WORK INSTRUCTIONS
Copy the data below verbatim, leaving no line out.

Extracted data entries
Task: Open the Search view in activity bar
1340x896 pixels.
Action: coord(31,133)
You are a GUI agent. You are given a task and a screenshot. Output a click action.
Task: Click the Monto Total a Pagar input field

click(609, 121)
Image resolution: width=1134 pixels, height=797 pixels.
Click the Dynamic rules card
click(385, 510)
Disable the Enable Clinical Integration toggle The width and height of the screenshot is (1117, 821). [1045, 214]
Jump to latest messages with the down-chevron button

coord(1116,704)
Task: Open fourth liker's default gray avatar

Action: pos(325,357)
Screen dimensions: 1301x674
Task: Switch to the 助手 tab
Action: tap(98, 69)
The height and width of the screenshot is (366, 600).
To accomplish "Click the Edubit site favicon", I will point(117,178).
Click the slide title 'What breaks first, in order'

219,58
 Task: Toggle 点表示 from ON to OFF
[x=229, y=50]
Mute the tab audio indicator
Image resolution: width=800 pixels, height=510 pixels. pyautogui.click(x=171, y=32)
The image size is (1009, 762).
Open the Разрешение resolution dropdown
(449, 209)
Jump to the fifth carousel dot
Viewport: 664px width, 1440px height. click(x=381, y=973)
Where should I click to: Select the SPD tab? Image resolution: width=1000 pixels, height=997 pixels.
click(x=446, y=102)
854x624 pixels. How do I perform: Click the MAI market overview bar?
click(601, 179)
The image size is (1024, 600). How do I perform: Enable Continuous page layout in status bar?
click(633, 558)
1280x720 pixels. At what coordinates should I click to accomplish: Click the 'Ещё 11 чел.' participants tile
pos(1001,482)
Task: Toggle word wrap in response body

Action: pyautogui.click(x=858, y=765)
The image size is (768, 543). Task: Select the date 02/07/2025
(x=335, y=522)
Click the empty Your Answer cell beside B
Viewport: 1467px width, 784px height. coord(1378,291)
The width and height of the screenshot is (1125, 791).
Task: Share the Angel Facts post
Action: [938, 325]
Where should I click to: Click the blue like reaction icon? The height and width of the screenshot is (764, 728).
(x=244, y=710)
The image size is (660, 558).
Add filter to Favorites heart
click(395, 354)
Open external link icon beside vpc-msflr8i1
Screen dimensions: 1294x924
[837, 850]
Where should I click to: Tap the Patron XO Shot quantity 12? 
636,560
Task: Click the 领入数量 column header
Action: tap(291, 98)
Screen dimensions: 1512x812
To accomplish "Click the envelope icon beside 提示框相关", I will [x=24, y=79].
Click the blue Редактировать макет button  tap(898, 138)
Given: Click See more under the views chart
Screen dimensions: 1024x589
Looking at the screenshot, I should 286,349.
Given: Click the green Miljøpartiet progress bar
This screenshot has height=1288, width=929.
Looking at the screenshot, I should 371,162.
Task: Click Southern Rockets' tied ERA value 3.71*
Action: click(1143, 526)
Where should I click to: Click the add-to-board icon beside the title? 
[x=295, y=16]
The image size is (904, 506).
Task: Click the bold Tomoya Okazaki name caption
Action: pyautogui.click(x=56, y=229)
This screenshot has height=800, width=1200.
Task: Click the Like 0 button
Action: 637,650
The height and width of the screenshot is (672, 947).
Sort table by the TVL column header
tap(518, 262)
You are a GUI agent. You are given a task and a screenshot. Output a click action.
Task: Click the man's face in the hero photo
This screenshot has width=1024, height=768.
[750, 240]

THE ANSWER
Task: Open the Search view in activity bar
1340x896 pixels.
Action: coord(31,133)
You are a GUI agent. You are given a task and a screenshot. Output a click action.
Task: Click the Monto Total a Pagar input field

click(609, 121)
Image resolution: width=1134 pixels, height=797 pixels.
Click the Dynamic rules card
click(385, 510)
Disable the Enable Clinical Integration toggle The width and height of the screenshot is (1117, 821). [1045, 214]
Jump to latest messages with the down-chevron button

coord(1116,704)
Task: Open fourth liker's default gray avatar

Action: pos(325,357)
Screen dimensions: 1301x674
Task: Switch to the 助手 tab
Action: tap(98, 69)
The height and width of the screenshot is (366, 600).
To accomplish "Click the Edubit site favicon", I will point(117,178).
Click the slide title 'What breaks first, in order'

219,58
 Task: Toggle 点表示 from ON to OFF
[x=229, y=50]
Mute the tab audio indicator
Image resolution: width=800 pixels, height=510 pixels. pyautogui.click(x=171, y=32)
The image size is (1009, 762).
Open the Разрешение resolution dropdown
(449, 209)
Jump to the fifth carousel dot
Viewport: 664px width, 1440px height. click(x=381, y=973)
Where should I click to: Select the SPD tab? Image resolution: width=1000 pixels, height=997 pixels.
click(x=446, y=102)
854x624 pixels. How do I perform: Click the MAI market overview bar?
click(601, 179)
The image size is (1024, 600). How do I perform: Enable Continuous page layout in status bar?
click(633, 558)
1280x720 pixels. At what coordinates should I click to accomplish: Click the 'Ещё 11 чел.' participants tile
pos(1001,482)
Task: Toggle word wrap in response body

Action: pyautogui.click(x=858, y=765)
The image size is (768, 543). Task: Select the date 02/07/2025
(x=335, y=522)
Click the empty Your Answer cell beside B
Viewport: 1467px width, 784px height. coord(1378,291)
The width and height of the screenshot is (1125, 791).
Task: Share the Angel Facts post
Action: [938, 325]
Where should I click to: Click the blue like reaction icon? The height and width of the screenshot is (764, 728).
(x=244, y=710)
The image size is (660, 558).
Add filter to Favorites heart
click(395, 354)
Open external link icon beside vpc-msflr8i1
Screen dimensions: 1294x924
[837, 850]
Where should I click to: Tap the Patron XO Shot quantity 12? 
636,560
Task: Click the 领入数量 column header
Action: tap(291, 98)
Screen dimensions: 1512x812
To accomplish "Click the envelope icon beside 提示框相关", I will [x=24, y=79].
Click the blue Редактировать макет button  tap(898, 138)
Given: Click See more under the views chart
Screen dimensions: 1024x589
Looking at the screenshot, I should 286,349.
Given: Click the green Miljøpartiet progress bar
This screenshot has height=1288, width=929.
Looking at the screenshot, I should 371,162.
Task: Click Southern Rockets' tied ERA value 3.71*
Action: click(1143, 526)
Where should I click to: Click the add-to-board icon beside the title? 
[x=295, y=16]
The image size is (904, 506).
Task: Click the bold Tomoya Okazaki name caption
Action: pyautogui.click(x=56, y=229)
This screenshot has height=800, width=1200.
Task: Click the Like 0 button
Action: 637,650
The height and width of the screenshot is (672, 947).
Sort table by the TVL column header
tap(518, 262)
You are a GUI agent. You are given a task and a screenshot. Output a click action.
Task: Click the man's face in the hero photo
This screenshot has width=1024, height=768.
[750, 240]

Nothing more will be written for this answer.